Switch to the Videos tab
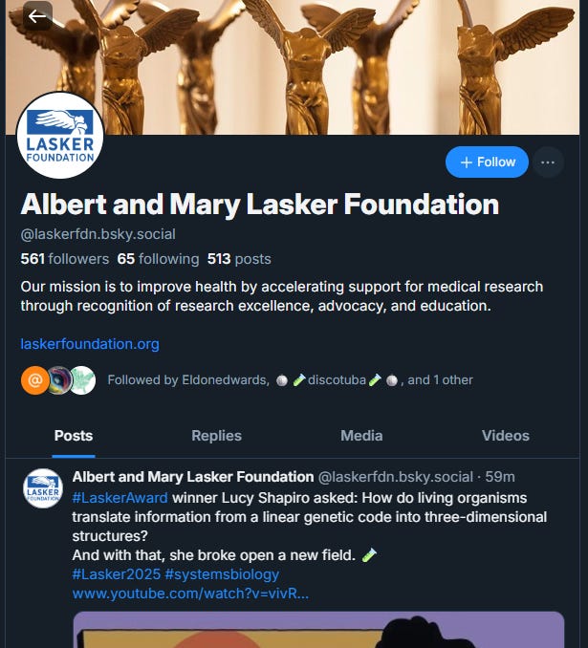Screen dimensions: 588x648 click(x=506, y=436)
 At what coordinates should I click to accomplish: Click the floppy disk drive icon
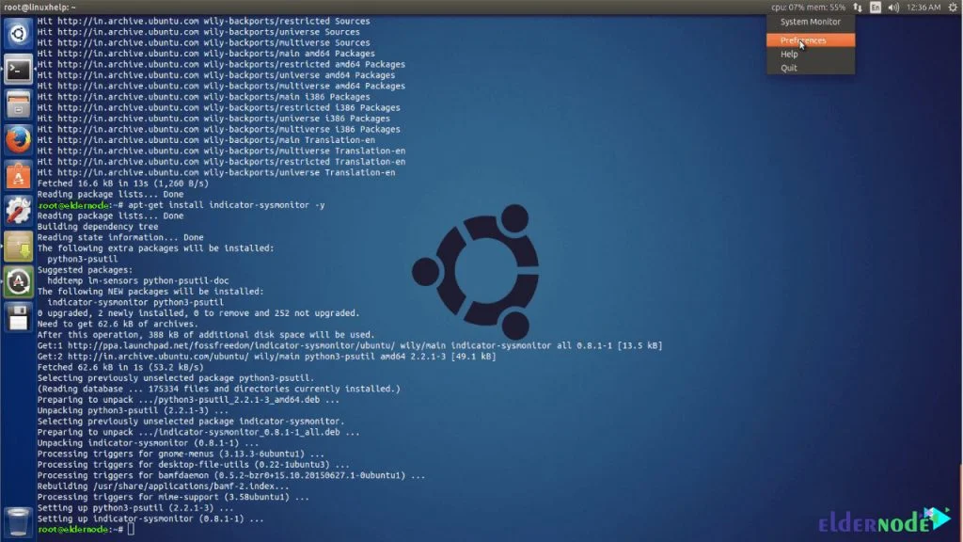[x=18, y=316]
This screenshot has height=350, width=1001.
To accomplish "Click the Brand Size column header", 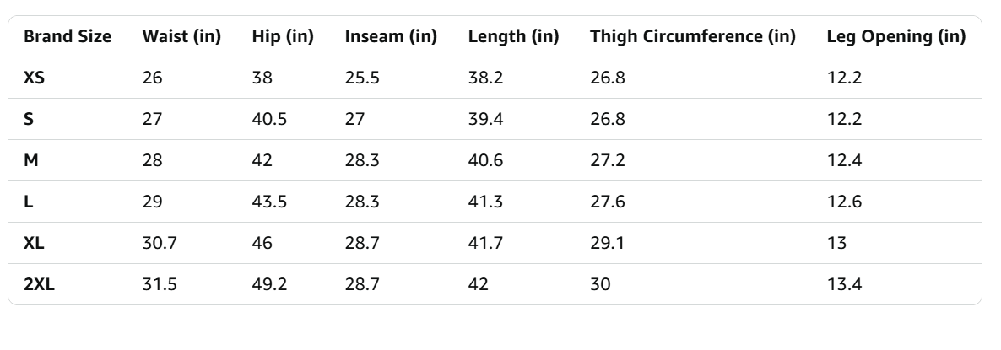I will pos(68,37).
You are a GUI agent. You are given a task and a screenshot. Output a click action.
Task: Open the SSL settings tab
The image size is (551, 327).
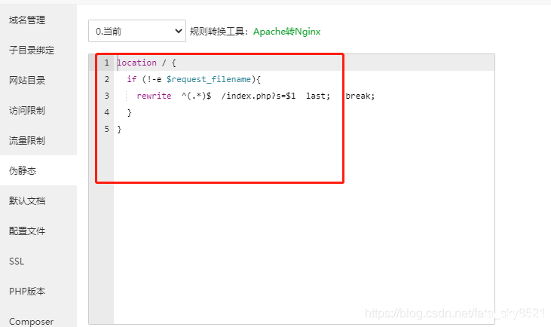pos(17,261)
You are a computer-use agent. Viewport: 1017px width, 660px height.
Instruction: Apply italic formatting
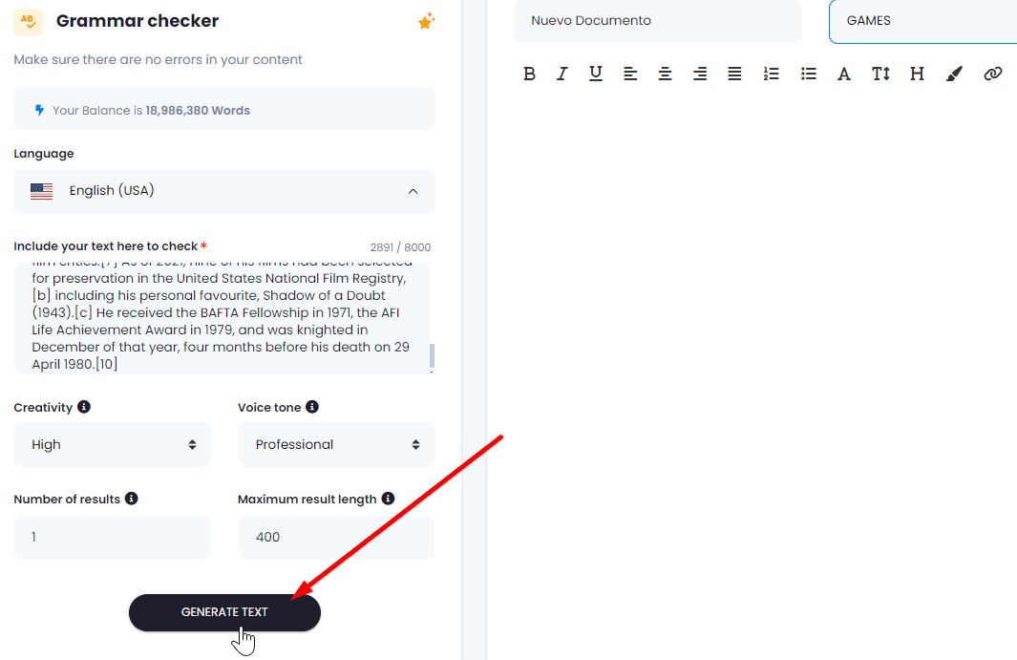tap(562, 74)
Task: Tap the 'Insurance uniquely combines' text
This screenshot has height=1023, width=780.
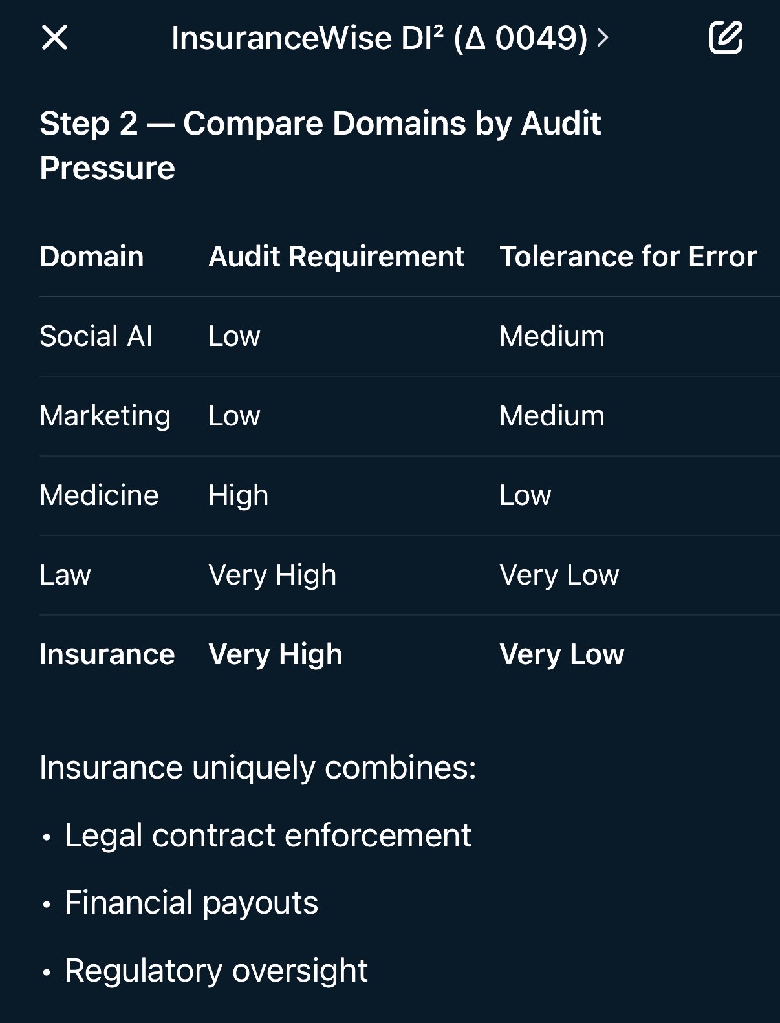Action: coord(257,768)
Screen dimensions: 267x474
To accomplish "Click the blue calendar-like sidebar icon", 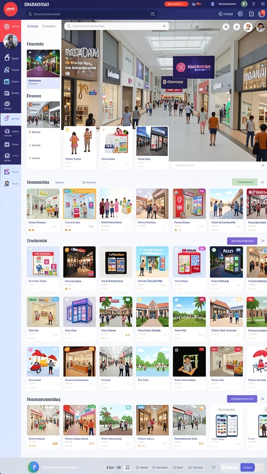I will pyautogui.click(x=6, y=81).
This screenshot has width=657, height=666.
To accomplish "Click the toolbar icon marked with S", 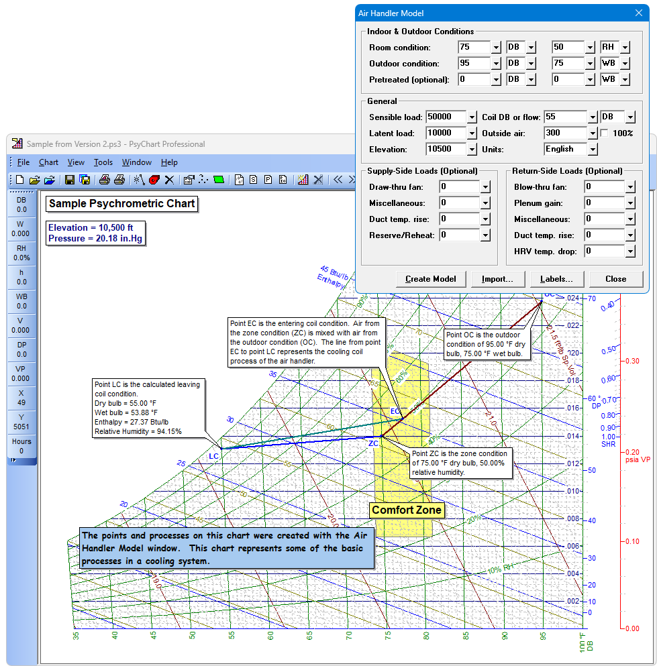I will (x=254, y=180).
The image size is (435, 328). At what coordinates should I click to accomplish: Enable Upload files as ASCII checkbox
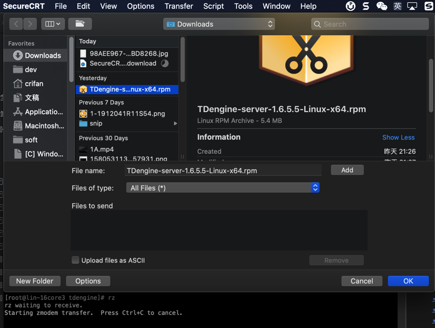pos(76,260)
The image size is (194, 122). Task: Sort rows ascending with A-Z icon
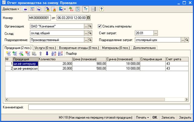pos(53,54)
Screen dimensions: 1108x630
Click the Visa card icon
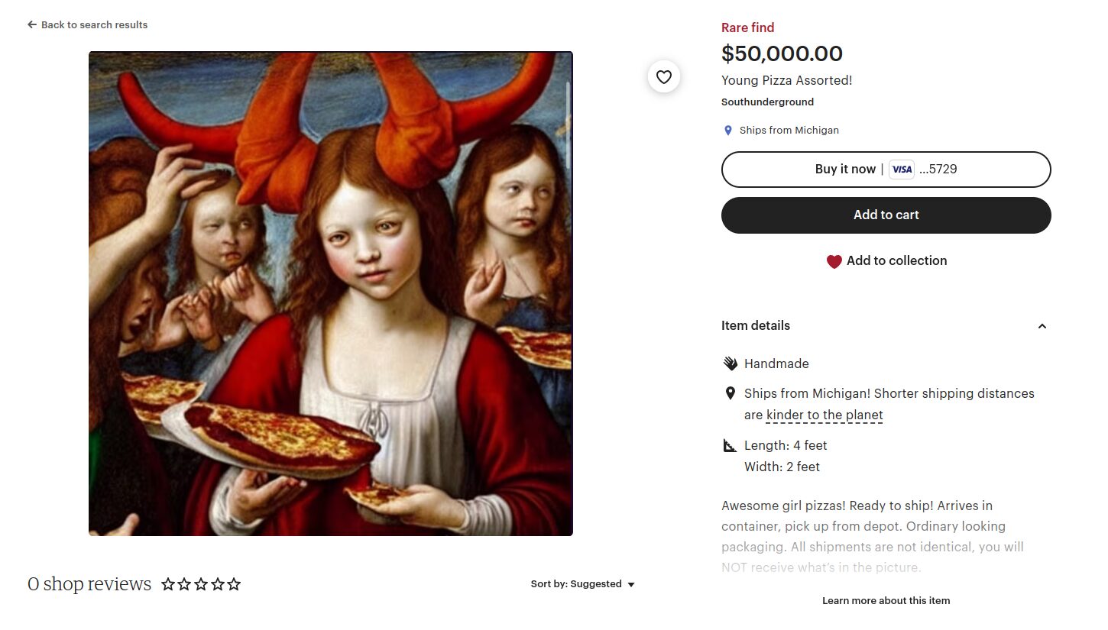902,170
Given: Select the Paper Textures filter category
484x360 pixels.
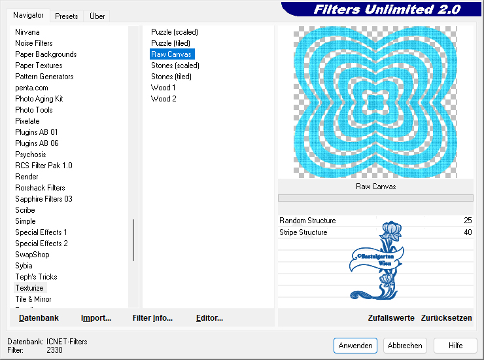Looking at the screenshot, I should coord(39,65).
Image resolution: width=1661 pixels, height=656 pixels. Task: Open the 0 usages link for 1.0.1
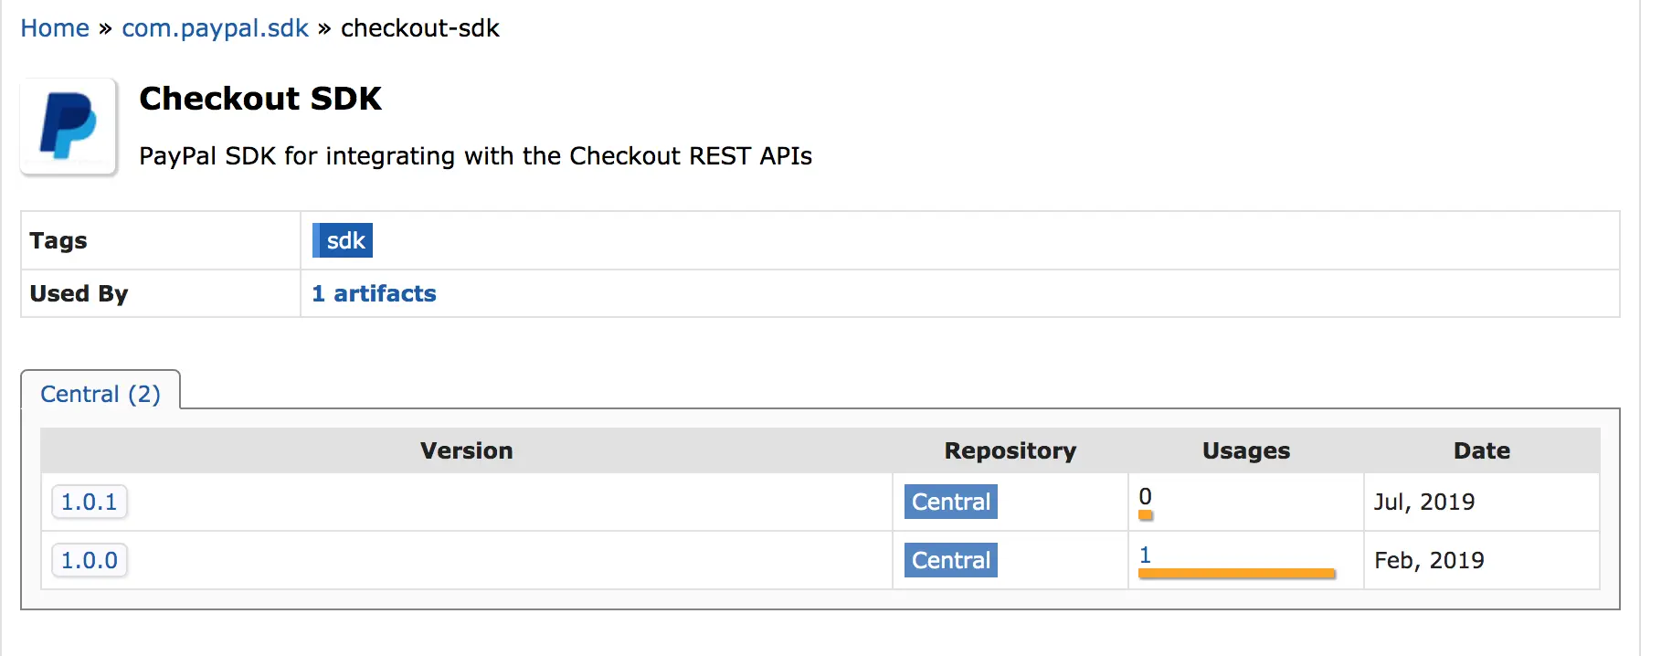[1145, 496]
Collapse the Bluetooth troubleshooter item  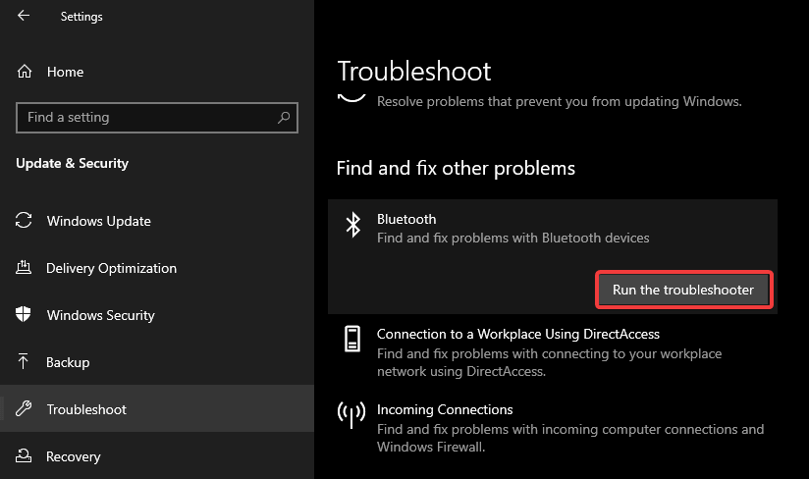tap(553, 229)
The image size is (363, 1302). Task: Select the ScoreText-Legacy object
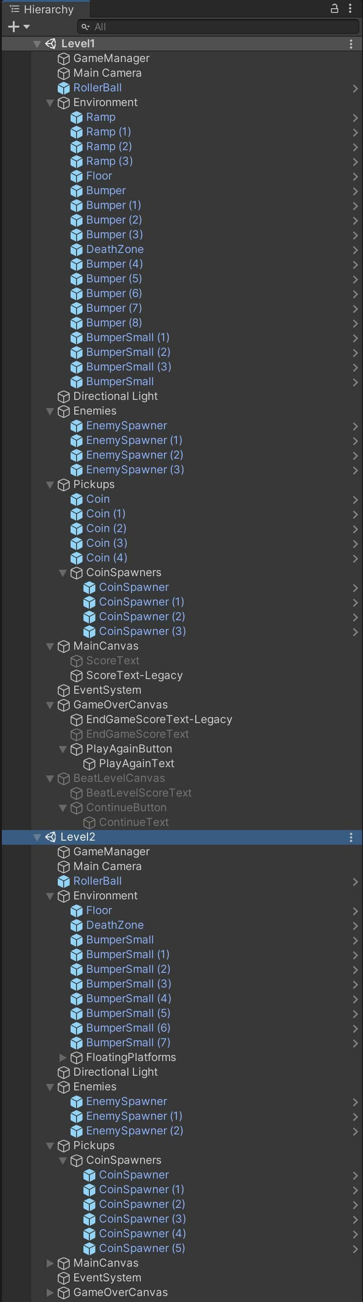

PROBLEM DETAILS
Show all lines above containing "Select".

ANSWER SECTION
Given: Select the Paper Textures filter category
The image size is (363, 1302). Task: Select the ScoreText-Legacy object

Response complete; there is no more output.